Once again, my early learning experiences of enterprise came from my extended family. While my parents were not engaged in business enterprise, my closest older friend was. From age 14, Bobby Bosonac had to take over his family business and raise his three younger brothers. I helped and learned about the entrepreneurial nature of business.

The highlight of my early experiences in enterprise was creating my own business in “laying deck” or sub-flooring in housing developments. Eschewing the security of a regular construction job, I “learned and laid” the decks. I also learned the three basic principles of entrepreneurial enterprise:

  1. Generate a good idea!
  2. Take a risk!
  3. Make a plan!

I remember vividly what I said to my mother the night before my introduction to entrepreneurism:

“Don’t bother to get me up at 6 o’clock. I’m in business for myself!”

Then I got up at 8 and worked until 8. I carried these entrepreneurial attitudes about ideas, risks, and plans with me the rest of my life. They are the culminating principle of “The American Experience.” I carried this attitude into my work in the public sector: the goal of every community action program was to empower people for entrepreneurial initiatives in both private and public sector. We are proud to claim three millionaires from the ranks of previously unemployed.

I am most proud of the current businesses where we generate eight figure incomes and our current business launchings project valuations of nine figures.

Basically, in CTSI, we conduct a Research and Development operation in the “Human Factor” market. With a scientific foundation in “Human Processing” or “Generativity,” we explicate the unknown, designing models to fill spaces in the landscape of “Human Endeavor.”

We like to conceive of ourselves as “The National Center for R & D in Human and Informational Sciences.” This is because all other centers of R & D—Bell Labs, Watson, Xerox—have dropped out of “the human processing business.”

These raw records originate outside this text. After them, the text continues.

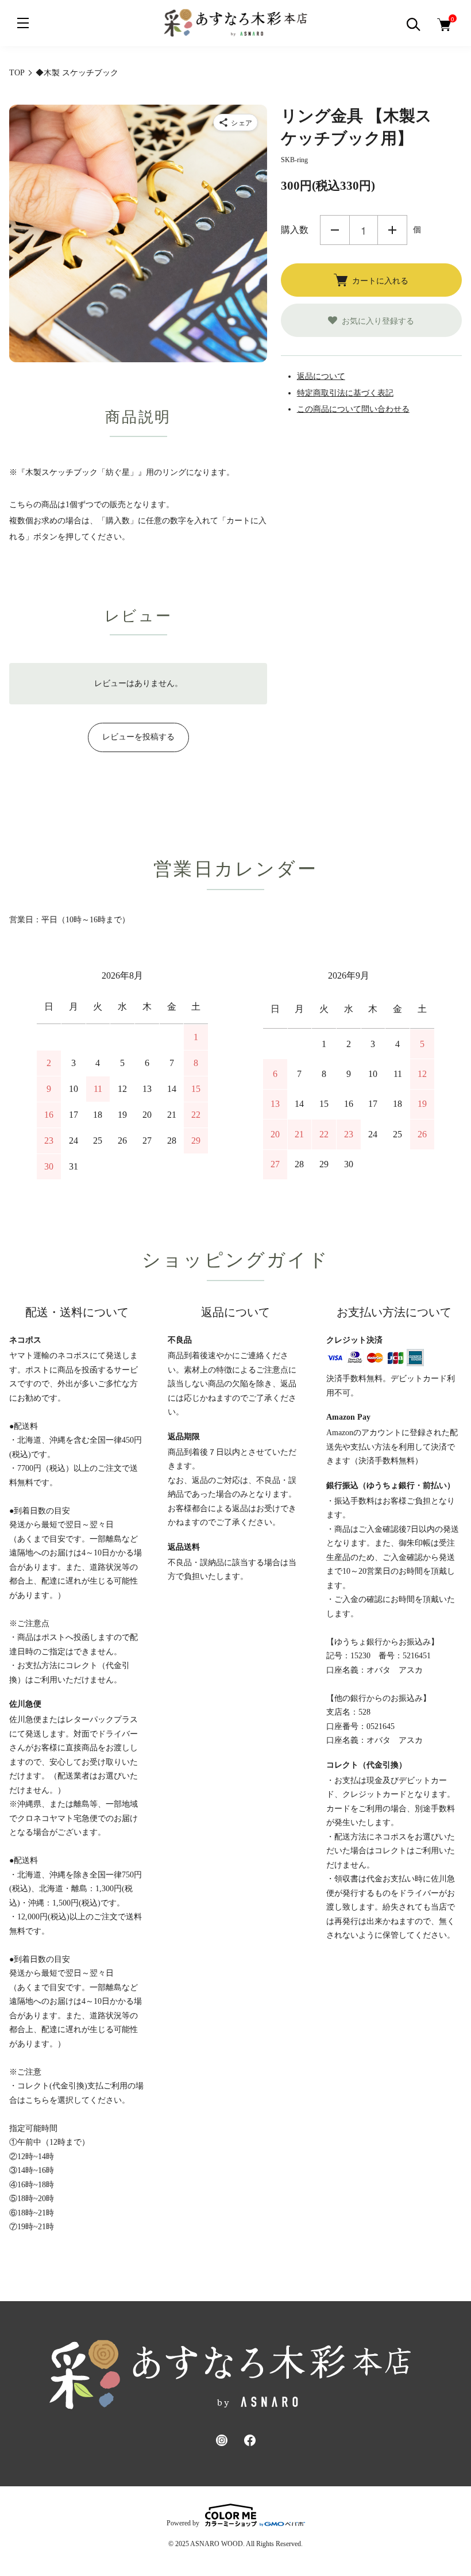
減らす (335, 230)
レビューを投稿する (138, 737)
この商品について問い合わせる (353, 409)
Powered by (183, 2523)
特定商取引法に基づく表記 (345, 393)
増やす (392, 230)
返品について (321, 376)
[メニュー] (23, 23)
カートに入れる (380, 280)
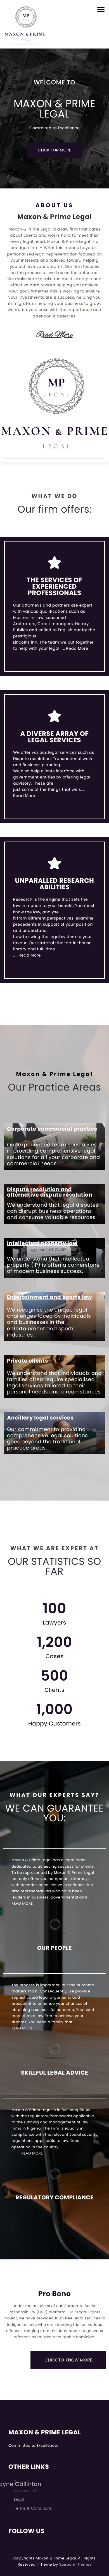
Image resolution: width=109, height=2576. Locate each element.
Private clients (27, 1360)
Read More (54, 335)
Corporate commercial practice (52, 1129)
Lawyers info (26, 2490)
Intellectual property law (42, 1243)
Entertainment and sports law (49, 1297)
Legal (19, 2499)
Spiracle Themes (75, 2564)
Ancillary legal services (40, 1417)
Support (21, 2481)
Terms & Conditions (33, 2508)
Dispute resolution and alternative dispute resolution (49, 1192)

Important entrepreneurial enterprises involved “spinning-off” turnkey operations in the marketplace:

  • Human Technology, Inc. — Instructional Systems Design, et al
  • Human Resource Development Press, Inc. — Training and Development
  • HRD Training Solutions, Inc. — On-line Training Solutions

Our most important entrepreneurial enterprises are our current efforts to develop software and support systems for “Human-Centric Organizational Systems:”

  • GenStar Global, LLC — “A Holding Company” for Strategic Partnerships in “Human-Centric Continuous Organizational Realignment Systems”

As proud of our original generative R & D operations, I am most proud of the innovative spirits and processing of our diversity of corporate and agency partnerships.

So these are my culminating experiences in “The American Experience:” Wealth Generation. This is the heart and soul of Entrepreneurial Capitalism (capitalism simply means doing what is “most important”). By generating wealth, we generate the Prosperity which makes Participation and Peace possible. Put another way, Peace and Participation are the empowering conditions of Prosperity.

The children in our Village Charter School have a real excuse for their deficits in experiencing Entrepreneurial Enterprise. And we are now paying for it! So, once again, we must empower them.

What about your experiences in Entrepreneurial Enterprise? It is the culminating principles of “The American Experience.” It generates the third leg of The Freedom Mission:

  • Cultural Relating → Peace
  • Participative Governance → Participation
  • Entrepreneurial Enterprise → Prosperity

Here’s the basic question:

“Why are we The Forgotten Americans?”

We are the only ones who understand how and why “The American Experience” has transformed us into invaluable, free, and interdependent Human Capital, capable of generating new ideas, new businesses, new industries, and new markets.

Yet no one listens! No one responds! No one initiates entrepreneurially!

Our school children have excuses! What’s yours?